— Start of SUPPLIED ENTRIES —
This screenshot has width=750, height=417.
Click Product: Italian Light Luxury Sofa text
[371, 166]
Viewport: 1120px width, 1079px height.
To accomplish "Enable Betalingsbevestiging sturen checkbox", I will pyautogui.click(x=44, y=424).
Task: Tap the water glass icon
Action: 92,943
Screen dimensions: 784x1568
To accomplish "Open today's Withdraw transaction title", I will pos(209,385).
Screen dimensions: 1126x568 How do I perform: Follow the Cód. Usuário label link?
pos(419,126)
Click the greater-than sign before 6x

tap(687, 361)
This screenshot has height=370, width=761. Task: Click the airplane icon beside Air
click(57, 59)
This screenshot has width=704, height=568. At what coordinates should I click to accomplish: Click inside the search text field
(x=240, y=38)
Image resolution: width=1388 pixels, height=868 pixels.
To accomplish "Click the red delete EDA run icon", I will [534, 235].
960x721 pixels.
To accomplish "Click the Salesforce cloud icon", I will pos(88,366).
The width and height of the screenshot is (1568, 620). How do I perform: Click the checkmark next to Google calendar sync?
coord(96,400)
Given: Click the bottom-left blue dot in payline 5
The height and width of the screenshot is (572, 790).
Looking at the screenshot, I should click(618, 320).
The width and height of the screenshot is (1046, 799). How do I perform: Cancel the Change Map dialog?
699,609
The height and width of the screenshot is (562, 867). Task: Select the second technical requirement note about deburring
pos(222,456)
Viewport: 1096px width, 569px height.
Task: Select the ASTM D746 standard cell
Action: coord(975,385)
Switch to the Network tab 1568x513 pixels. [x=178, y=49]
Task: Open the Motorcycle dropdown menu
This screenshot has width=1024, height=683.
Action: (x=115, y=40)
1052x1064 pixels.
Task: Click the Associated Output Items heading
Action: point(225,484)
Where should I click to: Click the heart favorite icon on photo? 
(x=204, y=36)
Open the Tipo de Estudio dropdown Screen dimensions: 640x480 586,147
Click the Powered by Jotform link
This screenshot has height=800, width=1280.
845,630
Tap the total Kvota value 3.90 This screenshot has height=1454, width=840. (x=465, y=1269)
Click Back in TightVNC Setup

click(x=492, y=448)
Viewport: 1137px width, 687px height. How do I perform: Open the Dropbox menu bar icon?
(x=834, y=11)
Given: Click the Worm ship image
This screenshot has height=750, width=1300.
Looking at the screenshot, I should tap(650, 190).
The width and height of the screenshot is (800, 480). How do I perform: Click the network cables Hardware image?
— End of SUPPLIED ENTRIES —
### JOB
Copy out every one of the items above line for line, with no changes.

### THE RESULT
This screenshot has width=750, height=417.
Click Product: Italian Light Luxury Sofa text
[371, 166]
Viewport: 1120px width, 1079px height.
To accomplish "Enable Betalingsbevestiging sturen checkbox", I will pyautogui.click(x=44, y=424).
Task: Tap the water glass icon
Action: 92,943
Screen dimensions: 784x1568
To accomplish "Open today's Withdraw transaction title", I will pos(209,385).
Screen dimensions: 1126x568 How do I perform: Follow the Cód. Usuário label link?
pos(419,126)
Click the greater-than sign before 6x

tap(687, 361)
This screenshot has height=370, width=761. Task: Click the airplane icon beside Air
click(57, 59)
This screenshot has width=704, height=568. At what coordinates should I click to accomplish: Click inside the search text field
(x=240, y=38)
Image resolution: width=1388 pixels, height=868 pixels.
To accomplish "Click the red delete EDA run icon", I will [534, 235].
960x721 pixels.
To accomplish "Click the Salesforce cloud icon", I will pos(88,366).
The width and height of the screenshot is (1568, 620). How do I perform: Click the checkmark next to Google calendar sync?
coord(96,400)
Given: Click the bottom-left blue dot in payline 5
The height and width of the screenshot is (572, 790).
Looking at the screenshot, I should click(618, 320).
The width and height of the screenshot is (1046, 799). How do I perform: Cancel the Change Map dialog?
699,609
The height and width of the screenshot is (562, 867). Task: Select the second technical requirement note about deburring
pos(222,456)
Viewport: 1096px width, 569px height.
Task: Select the ASTM D746 standard cell
Action: coord(975,385)
Switch to the Network tab 1568x513 pixels. [x=178, y=49]
Task: Open the Motorcycle dropdown menu
This screenshot has width=1024, height=683.
Action: (x=115, y=40)
1052x1064 pixels.
Task: Click the Associated Output Items heading
Action: point(225,484)
Where should I click to: Click the heart favorite icon on photo? 
(x=204, y=36)
Open the Tipo de Estudio dropdown Screen dimensions: 640x480 586,147
Click the Powered by Jotform link
This screenshot has height=800, width=1280.
845,630
Tap the total Kvota value 3.90 This screenshot has height=1454, width=840. (x=465, y=1269)
Click Back in TightVNC Setup

click(x=492, y=448)
Viewport: 1137px width, 687px height. How do I perform: Open the Dropbox menu bar icon?
(x=834, y=11)
Given: Click the Worm ship image
This screenshot has height=750, width=1300.
Looking at the screenshot, I should tap(650, 190).
The width and height of the screenshot is (800, 480). How do I perform: Click the network cables Hardware image?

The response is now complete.